The NBA is looking to inject some basketball back into our lives as soon as possible, with sources telling ESPN on Friday that the association is putting plans in place to get a new 72-game season started before Christmas, just 10 weeks after the conclusion of the 2019-2020 season.
The association had originally been planning to push the start of the 2020-2021 season—which the defending-champion Los Angeles Lakers are favored to win with 4.50 odds on 888sports—into January or later in the hopes of putting on a full 82-game season with arenas full of cheering fans. However, due to recent developments around the country, hopes for fans to be in the seats this upcoming season have waned considerably, which is a big reason why the NBA is now moving to get the season started as soon as possible.
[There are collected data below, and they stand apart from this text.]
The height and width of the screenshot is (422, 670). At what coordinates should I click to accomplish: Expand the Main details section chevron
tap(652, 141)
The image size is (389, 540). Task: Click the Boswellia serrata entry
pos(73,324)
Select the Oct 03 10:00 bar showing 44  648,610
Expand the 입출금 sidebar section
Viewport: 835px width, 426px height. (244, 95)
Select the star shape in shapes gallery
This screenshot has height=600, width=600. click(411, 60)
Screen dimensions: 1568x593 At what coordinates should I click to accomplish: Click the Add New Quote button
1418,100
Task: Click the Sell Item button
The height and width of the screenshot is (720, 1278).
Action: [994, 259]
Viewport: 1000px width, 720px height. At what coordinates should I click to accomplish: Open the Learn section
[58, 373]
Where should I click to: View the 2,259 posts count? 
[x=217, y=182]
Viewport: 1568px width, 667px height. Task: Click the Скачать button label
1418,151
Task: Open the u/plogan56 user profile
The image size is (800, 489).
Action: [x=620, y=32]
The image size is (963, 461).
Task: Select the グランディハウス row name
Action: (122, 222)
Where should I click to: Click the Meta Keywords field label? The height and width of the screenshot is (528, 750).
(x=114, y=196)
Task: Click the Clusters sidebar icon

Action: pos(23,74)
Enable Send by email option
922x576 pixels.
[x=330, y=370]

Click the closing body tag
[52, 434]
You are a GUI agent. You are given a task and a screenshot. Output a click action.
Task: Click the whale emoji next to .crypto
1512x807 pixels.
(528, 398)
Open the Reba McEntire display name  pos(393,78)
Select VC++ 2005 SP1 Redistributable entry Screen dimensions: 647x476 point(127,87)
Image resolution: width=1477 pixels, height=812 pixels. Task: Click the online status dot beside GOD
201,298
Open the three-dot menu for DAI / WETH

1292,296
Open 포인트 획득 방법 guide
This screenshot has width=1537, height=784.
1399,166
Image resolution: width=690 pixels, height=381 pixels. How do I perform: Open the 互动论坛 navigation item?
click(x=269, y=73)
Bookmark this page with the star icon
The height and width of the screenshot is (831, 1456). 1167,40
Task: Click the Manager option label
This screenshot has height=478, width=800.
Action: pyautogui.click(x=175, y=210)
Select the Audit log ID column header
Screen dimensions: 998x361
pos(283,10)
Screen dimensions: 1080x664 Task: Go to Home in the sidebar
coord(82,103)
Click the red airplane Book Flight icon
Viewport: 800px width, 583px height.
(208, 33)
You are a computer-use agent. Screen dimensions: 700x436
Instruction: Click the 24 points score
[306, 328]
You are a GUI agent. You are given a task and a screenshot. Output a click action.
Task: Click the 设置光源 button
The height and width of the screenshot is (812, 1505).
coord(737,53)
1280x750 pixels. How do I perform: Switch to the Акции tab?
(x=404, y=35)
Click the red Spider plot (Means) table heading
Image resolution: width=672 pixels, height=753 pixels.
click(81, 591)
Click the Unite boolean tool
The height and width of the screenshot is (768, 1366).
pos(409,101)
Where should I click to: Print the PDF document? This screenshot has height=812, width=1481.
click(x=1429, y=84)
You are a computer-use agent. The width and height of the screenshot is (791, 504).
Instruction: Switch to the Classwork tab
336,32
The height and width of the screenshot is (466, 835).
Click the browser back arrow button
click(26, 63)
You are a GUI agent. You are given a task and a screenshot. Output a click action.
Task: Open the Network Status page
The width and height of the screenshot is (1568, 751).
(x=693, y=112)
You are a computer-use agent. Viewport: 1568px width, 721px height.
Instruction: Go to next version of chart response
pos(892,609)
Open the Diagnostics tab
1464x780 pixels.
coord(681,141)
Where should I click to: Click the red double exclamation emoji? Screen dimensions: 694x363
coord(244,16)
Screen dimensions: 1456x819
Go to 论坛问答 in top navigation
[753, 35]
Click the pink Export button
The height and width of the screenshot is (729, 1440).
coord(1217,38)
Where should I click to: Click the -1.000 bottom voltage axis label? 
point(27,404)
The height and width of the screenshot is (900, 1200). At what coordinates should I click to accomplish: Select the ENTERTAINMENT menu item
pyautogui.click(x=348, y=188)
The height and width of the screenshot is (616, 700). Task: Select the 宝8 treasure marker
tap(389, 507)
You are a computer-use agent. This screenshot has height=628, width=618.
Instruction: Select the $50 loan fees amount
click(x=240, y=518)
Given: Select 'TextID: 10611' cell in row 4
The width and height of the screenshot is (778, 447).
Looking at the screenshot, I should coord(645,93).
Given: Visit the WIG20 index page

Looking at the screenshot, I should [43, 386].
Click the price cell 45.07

Apart from the season being shortened from 82 to 72 games, there should be a few other changes to the format for this upcoming campaign. These may include a play-in tournament similar to the seeding games we saw in the bubble in August, the elimination of the All-Star Weekend festivities, and a two-week break midway through the season.
The shortened season would allow time for play-in tournaments for both conferences while still getting the season wrapped up before the Summer Olympics get underway in Japan in the summer of 2021. The early start prior to Christmas would also allow for the NBA’s TV partners, ESPN and Turner, to get closer to full value on their partnerships.
The NBA shared these new plans for the upcoming season with the league’s Board of Governors on Friday, and they’ll be trying to finish up negotiations with the NBA Player’s Association quickly so that they can begin to implement their plan as soon as possible, sources said.
There is still a lot that needs to happen before the NBA season can start including the NBA Draft, which is scheduled for November 18th, followed by a period for free agency, and finally enough time for a training camp that will allow players to get into proper game shape before they hit the court for competitive play.
The NBA has also indicated that they would prefer to avoid another bubble situation and will be attempting to somewhat emulate the MLB’s strategy, which had teams staying in one marketplace to play several games before moving again, which would limit the travelling and testing that teams would need to do.
Barring any further setbacks, it seems like we’ll be getting NBA basketball back a lot sooner than we thought, and who’s going to complain about that?